**Pagina:**
Skip to main content

Leidingwater voor Bussum

Nol Verhagen

Klik hier voor de PDFversie van dit artikel
De afbeeldingen zijn aanklikbaar voor vergroting

Over het Bussumse water en de watertoren aan de Bussumergrindweg is al vaker in ons tijdschrift geschreven, bijvoorbeeld in een uitvoerig artikel van Chris Leenders in Bussums Historisch Tijdschrift (nr. 3, jrg. 26, 2010). De meeste van die publicaties gaan terug op het boekje dat A.G.M. van Zon in 1988 het licht deed zien ter gelegenheid van het 90-jarig bestaan van de
watertoren. Die was op dat moment al buiten dienst en werd met sloop bedreigd. Hoewel er weinig nieuws te melden is over de geschiedenis van het Bussumse water mag een kort artikel over dit onderwerp natuurlijk niet ontbreken in deze aflevering over gas, water en licht.

**Aangeleverde records:**
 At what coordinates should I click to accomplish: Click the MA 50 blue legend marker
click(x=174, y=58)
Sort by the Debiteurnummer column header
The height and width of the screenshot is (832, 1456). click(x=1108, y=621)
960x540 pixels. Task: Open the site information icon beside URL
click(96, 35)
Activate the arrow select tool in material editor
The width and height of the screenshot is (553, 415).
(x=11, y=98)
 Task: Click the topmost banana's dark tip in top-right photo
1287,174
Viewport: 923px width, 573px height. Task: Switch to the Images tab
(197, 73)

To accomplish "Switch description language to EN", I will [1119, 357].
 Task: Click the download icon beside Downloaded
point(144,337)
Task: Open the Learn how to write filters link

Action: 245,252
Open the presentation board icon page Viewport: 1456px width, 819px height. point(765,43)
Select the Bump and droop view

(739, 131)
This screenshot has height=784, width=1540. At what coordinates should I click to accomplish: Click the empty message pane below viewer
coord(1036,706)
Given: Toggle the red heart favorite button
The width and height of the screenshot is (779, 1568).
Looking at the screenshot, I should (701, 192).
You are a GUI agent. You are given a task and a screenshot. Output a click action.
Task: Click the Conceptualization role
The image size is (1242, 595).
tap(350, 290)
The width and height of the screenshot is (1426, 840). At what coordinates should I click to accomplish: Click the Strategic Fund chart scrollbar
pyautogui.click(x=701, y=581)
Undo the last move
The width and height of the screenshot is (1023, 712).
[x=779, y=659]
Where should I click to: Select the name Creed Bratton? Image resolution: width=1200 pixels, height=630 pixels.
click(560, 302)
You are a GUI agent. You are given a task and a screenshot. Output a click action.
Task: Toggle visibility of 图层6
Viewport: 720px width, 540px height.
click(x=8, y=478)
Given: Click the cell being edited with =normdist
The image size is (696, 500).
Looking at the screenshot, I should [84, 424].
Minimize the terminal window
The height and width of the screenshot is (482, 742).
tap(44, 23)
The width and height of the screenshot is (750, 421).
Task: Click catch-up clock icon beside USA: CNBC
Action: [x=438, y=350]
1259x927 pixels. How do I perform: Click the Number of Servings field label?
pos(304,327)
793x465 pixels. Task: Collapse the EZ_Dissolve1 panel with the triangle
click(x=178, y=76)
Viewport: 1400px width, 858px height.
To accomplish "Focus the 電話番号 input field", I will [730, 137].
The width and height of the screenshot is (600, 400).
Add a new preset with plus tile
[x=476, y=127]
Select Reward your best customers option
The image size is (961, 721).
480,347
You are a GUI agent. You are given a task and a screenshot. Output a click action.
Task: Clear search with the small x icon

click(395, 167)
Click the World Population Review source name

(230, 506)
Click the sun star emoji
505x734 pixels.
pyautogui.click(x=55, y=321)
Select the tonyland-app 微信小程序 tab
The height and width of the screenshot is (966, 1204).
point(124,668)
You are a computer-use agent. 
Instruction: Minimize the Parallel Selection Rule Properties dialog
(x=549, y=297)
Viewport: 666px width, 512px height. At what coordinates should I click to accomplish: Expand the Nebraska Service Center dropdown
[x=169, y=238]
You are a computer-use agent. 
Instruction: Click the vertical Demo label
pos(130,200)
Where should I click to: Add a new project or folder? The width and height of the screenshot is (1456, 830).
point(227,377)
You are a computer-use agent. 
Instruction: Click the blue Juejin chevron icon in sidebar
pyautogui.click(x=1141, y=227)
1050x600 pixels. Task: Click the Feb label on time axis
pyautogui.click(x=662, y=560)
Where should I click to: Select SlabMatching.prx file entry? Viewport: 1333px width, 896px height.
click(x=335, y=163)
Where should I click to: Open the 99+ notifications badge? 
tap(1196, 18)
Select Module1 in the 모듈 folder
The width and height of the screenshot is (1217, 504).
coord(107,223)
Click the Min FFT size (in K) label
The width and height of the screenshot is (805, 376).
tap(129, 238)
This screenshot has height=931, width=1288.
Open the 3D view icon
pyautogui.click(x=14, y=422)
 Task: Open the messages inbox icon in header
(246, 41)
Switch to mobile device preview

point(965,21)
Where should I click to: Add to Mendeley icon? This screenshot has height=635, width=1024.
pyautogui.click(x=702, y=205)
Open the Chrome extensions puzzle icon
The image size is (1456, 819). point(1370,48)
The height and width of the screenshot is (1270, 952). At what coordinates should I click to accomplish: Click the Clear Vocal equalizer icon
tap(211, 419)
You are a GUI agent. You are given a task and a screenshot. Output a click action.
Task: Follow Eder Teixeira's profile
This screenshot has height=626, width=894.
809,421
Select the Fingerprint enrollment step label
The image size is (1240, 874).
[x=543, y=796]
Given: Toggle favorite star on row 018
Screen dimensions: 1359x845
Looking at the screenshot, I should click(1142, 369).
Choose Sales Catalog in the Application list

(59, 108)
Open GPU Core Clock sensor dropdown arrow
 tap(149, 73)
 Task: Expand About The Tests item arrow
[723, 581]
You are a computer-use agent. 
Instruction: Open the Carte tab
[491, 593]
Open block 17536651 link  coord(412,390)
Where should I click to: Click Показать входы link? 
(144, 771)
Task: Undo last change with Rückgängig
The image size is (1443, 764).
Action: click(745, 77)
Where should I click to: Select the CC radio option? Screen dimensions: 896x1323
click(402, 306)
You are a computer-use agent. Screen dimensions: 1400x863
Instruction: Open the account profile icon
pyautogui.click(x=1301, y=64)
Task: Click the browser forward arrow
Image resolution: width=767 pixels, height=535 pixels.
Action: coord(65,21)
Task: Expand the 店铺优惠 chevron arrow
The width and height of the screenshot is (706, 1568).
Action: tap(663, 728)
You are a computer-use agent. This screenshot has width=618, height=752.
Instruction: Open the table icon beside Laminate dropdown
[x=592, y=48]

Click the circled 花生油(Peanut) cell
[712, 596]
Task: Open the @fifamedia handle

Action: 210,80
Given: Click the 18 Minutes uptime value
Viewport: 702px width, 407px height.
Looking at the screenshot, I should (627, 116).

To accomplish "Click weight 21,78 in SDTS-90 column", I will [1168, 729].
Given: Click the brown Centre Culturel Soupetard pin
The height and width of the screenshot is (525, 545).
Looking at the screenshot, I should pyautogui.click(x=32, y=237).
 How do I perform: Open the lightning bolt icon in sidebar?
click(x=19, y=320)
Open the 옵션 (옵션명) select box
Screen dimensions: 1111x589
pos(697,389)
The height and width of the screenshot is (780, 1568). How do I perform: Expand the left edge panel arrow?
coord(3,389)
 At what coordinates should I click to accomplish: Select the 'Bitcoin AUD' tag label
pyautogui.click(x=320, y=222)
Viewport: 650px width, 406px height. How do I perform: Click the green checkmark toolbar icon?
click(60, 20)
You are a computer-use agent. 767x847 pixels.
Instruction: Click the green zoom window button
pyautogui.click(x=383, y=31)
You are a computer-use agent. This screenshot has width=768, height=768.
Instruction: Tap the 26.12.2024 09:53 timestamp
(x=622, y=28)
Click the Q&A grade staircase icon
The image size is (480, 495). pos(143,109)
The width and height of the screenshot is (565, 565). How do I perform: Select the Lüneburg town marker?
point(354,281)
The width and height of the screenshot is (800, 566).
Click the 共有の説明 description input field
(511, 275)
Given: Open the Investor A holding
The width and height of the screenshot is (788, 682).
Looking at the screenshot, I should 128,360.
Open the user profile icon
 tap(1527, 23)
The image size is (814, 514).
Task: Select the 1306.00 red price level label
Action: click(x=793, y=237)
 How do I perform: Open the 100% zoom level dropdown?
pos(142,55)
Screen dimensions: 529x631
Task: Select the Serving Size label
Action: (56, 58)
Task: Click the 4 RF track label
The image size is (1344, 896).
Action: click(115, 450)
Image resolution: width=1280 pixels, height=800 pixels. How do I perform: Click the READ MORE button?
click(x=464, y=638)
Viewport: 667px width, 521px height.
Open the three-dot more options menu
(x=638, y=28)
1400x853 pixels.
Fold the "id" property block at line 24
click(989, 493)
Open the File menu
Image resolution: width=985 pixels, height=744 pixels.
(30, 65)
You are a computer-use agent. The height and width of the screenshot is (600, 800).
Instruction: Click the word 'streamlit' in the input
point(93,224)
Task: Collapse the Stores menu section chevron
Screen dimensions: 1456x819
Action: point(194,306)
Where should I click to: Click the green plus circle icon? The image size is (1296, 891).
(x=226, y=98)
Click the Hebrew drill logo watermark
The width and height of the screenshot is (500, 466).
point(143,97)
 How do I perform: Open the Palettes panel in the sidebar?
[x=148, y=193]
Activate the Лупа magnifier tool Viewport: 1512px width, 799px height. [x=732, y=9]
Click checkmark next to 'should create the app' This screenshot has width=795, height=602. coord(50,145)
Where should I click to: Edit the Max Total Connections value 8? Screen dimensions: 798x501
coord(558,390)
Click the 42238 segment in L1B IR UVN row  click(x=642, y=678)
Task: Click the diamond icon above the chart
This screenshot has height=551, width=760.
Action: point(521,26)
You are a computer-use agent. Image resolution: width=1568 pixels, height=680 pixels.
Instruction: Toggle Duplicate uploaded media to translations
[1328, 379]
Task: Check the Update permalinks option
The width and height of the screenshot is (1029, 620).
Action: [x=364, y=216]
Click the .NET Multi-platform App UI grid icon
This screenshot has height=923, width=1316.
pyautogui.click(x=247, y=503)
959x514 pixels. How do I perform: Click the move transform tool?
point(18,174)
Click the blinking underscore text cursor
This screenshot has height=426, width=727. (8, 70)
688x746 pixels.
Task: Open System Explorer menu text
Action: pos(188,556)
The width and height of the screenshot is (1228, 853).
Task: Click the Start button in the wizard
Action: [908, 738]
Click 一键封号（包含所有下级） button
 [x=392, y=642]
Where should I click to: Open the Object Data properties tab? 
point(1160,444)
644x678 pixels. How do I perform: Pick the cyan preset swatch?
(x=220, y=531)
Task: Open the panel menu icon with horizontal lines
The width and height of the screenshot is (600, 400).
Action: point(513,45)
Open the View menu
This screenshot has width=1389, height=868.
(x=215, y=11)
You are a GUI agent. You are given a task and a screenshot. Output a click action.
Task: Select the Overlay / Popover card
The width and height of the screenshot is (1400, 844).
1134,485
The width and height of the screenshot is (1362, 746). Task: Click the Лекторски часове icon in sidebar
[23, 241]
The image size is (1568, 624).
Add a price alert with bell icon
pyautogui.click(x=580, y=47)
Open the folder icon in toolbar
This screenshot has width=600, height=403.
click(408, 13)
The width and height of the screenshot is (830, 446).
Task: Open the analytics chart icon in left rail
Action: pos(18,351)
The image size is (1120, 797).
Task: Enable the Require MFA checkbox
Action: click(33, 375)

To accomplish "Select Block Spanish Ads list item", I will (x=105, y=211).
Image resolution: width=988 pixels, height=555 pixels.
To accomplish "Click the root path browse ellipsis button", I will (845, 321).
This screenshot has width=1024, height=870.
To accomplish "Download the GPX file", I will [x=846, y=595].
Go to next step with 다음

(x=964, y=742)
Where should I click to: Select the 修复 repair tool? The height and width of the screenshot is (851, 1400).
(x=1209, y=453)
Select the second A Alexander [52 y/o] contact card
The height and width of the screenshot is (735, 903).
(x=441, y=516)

**Uit te voeren werk:**
a - Ter gelegenheid waarvan bracht A.G.M. van Zon in 1988 zijn boekje uit, volgens de pagina over leidingwater voor Bussum?
b - Zet de pagina over leidingwater voor Bussum voort na de laatste zin.
De records vormen afzonderlijk materiaal en hebben geen verband met de pagina over leidingwater voor Bussum.

**Antwoorden op volgorde:**
a - Ter gelegenheid van het 90-jarig bestaan van de watertoren.

b -
      
De watertoren gezien vanaf de Engdijk. Op de voorgrond de
(niet meer bestaande) spoorwegovergang, op de achtergrond
de Bussumergrindweg 
 

Maar ik moet eerst even een misverstand rechtzetten. Van Zon noemt als een van de initiatiefnemers voor een Bussumse waterleiding de dichter J.M. Clinge Doorenbos De dichter had echter als initialen J.P.J.H. en was ten tijde van het initiatief, 1888, nog maar vier jaar oud. Het zal dan ook wel zijn vader zijn geweest, arts te Bussum, die inderdaad J(akob) M(artin) heette en dieaan het begin van de Huizerweg woonde, waar een plein en een appartementen com plex naar hem zijn vernoemd (De Clinge).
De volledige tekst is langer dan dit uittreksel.